At the start of 2015, a tri-series was played between England, India and Australia in Australia. Bell was selected to open the batting but he disappointed in the first match against Australia after being dismissed for a duck. He though bounced back superbly in the next two matches, scoring an unbeaten 88 against India and 141 against hosts Australia. England progressed to the finals of the tri-series but lost against Australia.

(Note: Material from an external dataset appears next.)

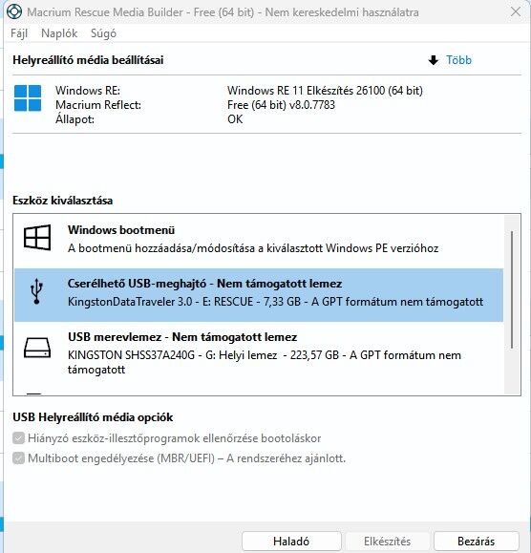Click the hard drive icon for KINGSTON SHSS37A240G
This screenshot has width=531, height=553.
[37, 348]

After England disappointed in the 2015 ICC World Cup, the ECB decided that they needed to revamp the squad and a fearless approach was needed which meant that senior players like Bell were dropped after that. In the Test series against West Indies and New Zealand, Bell's form started to dip as well. He was selected for the Ashes in 2015 despite his poor form. England won the Ashes but Bell again struggled to score runs. After the Ashes was completed, Ian Bell officially declared his retirement from ODI Cricket and said he will focus on Test Cricket.

However, his Test career would not last much longer either. Despite coming under pressure, Bell kept his place for the tour of UAE as they faced off in a 3-match Test series against Pakistan. Ian started the tour with a half century but struggled to score runs thereafter. England lost the series 2-0 and that series would prove to be Ian Bell's last in an England jersey. In his last Test innings, Bell was dismissed for a duck.

Ian Bell returned to his county side Warwickshire for the 2015/16 season. He was appointed as the captain of the side and led the club to victory in the Royal London One Day trophy. He continued to play domestic cricket around the world too and was also part of the Perth Scorchers team that won the 2016/17 Big Bash League title. Ian Bell enjoyed an illustrious career and will always be remembered for his glamorous cover drives.